On July 6, 2022, Harkless was traded to the Atlanta Hawks along with Justin Holiday and a 2024 first-round draft pick in exchange for Kevin Huerter. Later in the off-season, on September 27, he was traded again to the Oklahoma City Thunder with a second-round pick for Vít Krejčí to get Atlanta under the luxury tax. Three days later, on September 30, Harkless was traded again, along with Ty Jerome, Derrick Favors, Théo Maledon and a future second-round pick, to the Houston Rockets in exchange for David Nwaba, Sterling Brown, Trey Burke, and Marquese Chriss. On October 11, he was waived.

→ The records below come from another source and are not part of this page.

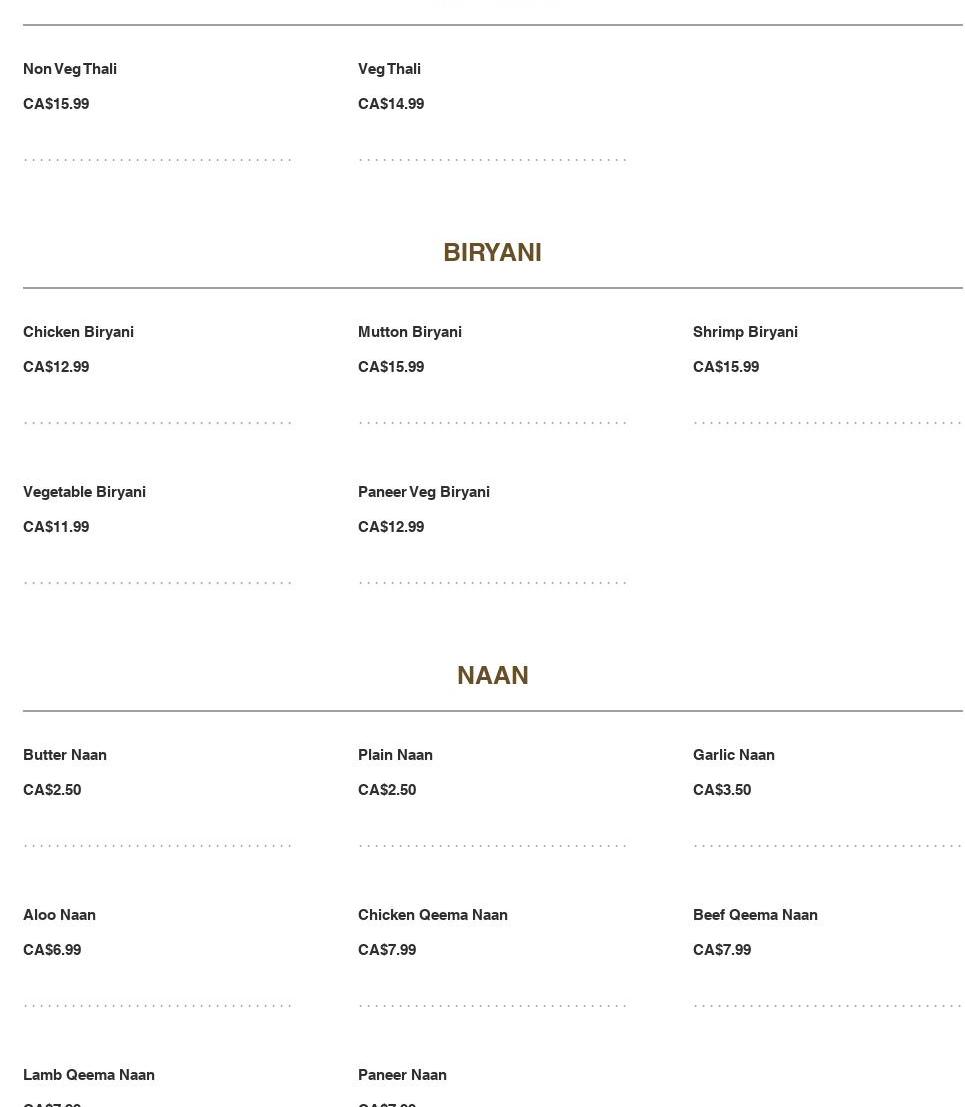
Task: Choose Lamb Qeema Naan
Action: click(89, 1075)

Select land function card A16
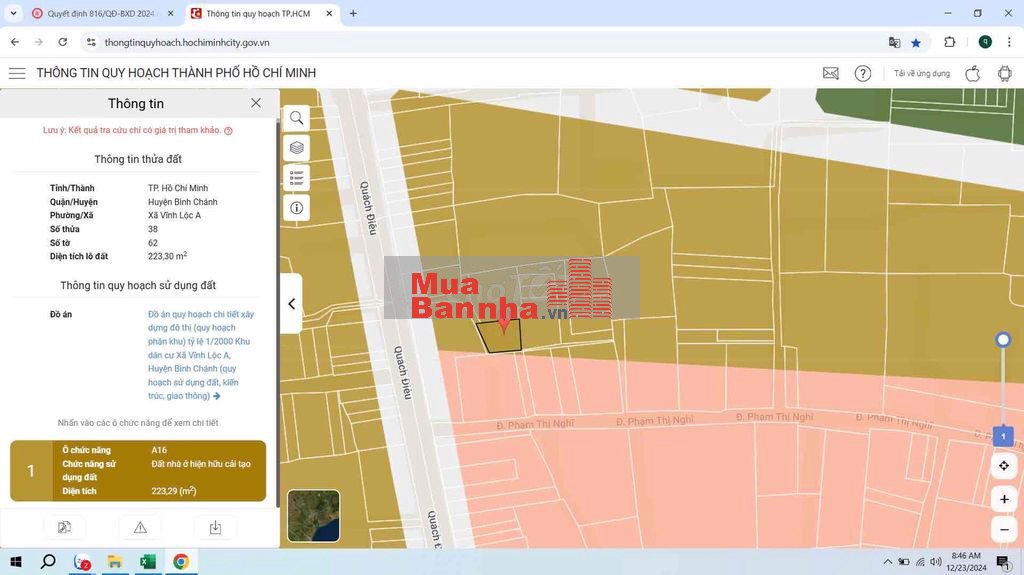(x=138, y=470)
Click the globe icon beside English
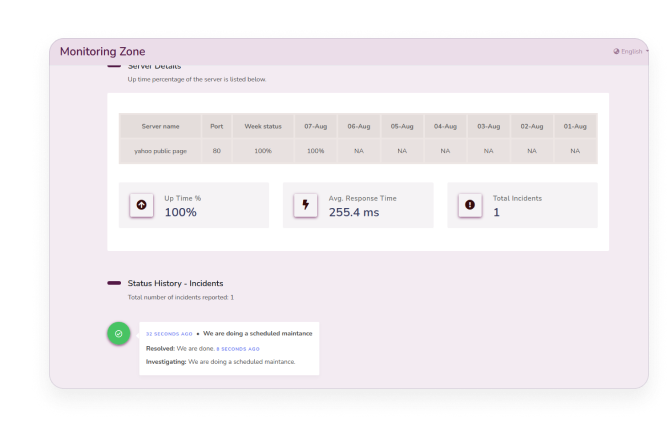Image resolution: width=669 pixels, height=423 pixels. (x=617, y=51)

===Rip City Remix (2023–2024)===
On November 26, 2023, Harkless joined the Rip City Remix of the NBA G League, but was waived on January 30, 2024.

==National team career==
In January 2014, Harkless declared his interest in playing for Puerto Rico at the 2014 FIBA Basketball World Cup following a series of meetings with coach Paco Olmos. However, he later withdrew his name from contention in July 2014 in favor of preparing for the 2014–15 NBA season. A year later, he debuted for the Puerto Rican national team.

==Career statistics==

===NBA===
====Regular season====

| Year | Team | GP | GS | MPG | FG% | 3P% | FT% | RPG | APG | SPG | BPG | PPG |
| 2012–13 | Orlando | 76 | 59 | 26.0 | .461 | .274 | .570 | 4.4 | .7 | 1.2 | .8 | 8.2 |
| 2013–14 | Orlando | 80 | 41 | 24.4 | .464 | .383 | .594 | 3.3 | 1.0 | 1.2 | .6 | 7.4 |
| 2014–15 | Orlando | 45 | 4 | 15.0 | .399 | .179 | .537 | 2.4 | .6 | .7 | .2 | 3.5 |
| 2015–16 | Portland | 78 | 14 | 18.7 | .474 | .279 | .622 | 3.6 | .9 | .6 | .4 | 6.4 |
| 2016–17 | Portland | 77 | 69 | 28.9 | .503 | .351 | .621 | 4.4 | 1.1 | 1.1 | .9 | 10.0 |
| 2017–18 | Portland | 59 | 36 | 21.4 | .495 | .415 | .712 | 2.7 | .9 | .8 | .7 | 6.5 |
| 2018–19 | Portland | 60 | 53 | 23.6 | .487 | .275 | .671 | 4.5 | 1.2 | 1.1 | .9 | 7.7 |
| 2019–20 | L.A. Clippers | 50 | 38 | 22.8 | .516 | .370 | .571 | 4.0 | 1.0 | 1.0 | .6 | 5.5 |
| New York | 12 | 10 | 23.8 | .455 | .280 | .625 | 3.3 | 1.7 | .8 | .3 | 6.8 |
| 2020–21 | Miami | 11 | 3 | 11.3 | .385 | .455 | .000 | 1.2 | .6 | .2 | .4 | 1.4 |
| Sacramento | 26 | 20 | 24.9 | .421 | .247 | .805 | 2.9 | 1.4 | 1.1 | .6 | 6.9 |
| 2021–22 | Sacramento | 47 | 24 | 18.4 | .459 | .307 | .714 | 2.4 | .5 | .6 | .5 | 4.6 |
| Career |  | 621 | 371 | 22.6 | .474 | .320 | .624 | 3.5 | .9 | .9 | .6 | 6.9 |

====Playoffs====

| Year | Team | GP | GS | MPG | FG% | 3P% | FT% | RPG | APG | SPG | BPG | PPG |
|---|---|---|---|---|---|---|---|---|---|---|---|---|
| 2016 | Portland | 11 | 11 | 24.7 | .427 | .341 | .480 | 5.1 | .6 | .9 | .3 | 11.0 |
| 2017 | Portland | 4 | 4 | 24.8 | .294 | .167 | .875 | 3.3 | .8 | 1.3 | 1.3 | 7.3 |
| 2018 | Portland | 2 | 1 | 26.5 | .538 | .333 | – | 4.0 | 2.0 | .0 | .5 | 8.0 |
| 2019 | Portland | 16 | 16 | 24.3 | .477 | .250 | .639 | 4.9 | 1.4 | 1.1 | 1.0 | 8.4 |
| Career |  | 33 | 32 | 24.6 | .436 | .289 | .609 | 4.7 | 1.1 | 1.0 | .8 | 9.1 |

===College===

| Year | Team | GP | GS | MPG | FG% | 3P% | FT% | RPG | APG | SPG | BPG | PPG |
|---|---|---|---|---|---|---|---|---|---|---|---|---|
| 2011–12 | St. John's | 32 | 32 | 36.1 | .452 | .215 | .676 | 8.6 | 1.5 | 1.6 | 1.4 | 15.5 |

==Personal life==
Harkless is the son of Rosa Harkless. He has one sister, Shakima Harkless, and a brother, Tyler Rodgers. His maternal grandfather is from Puerto Rico. He was raised by grandmother Barbara Harkless.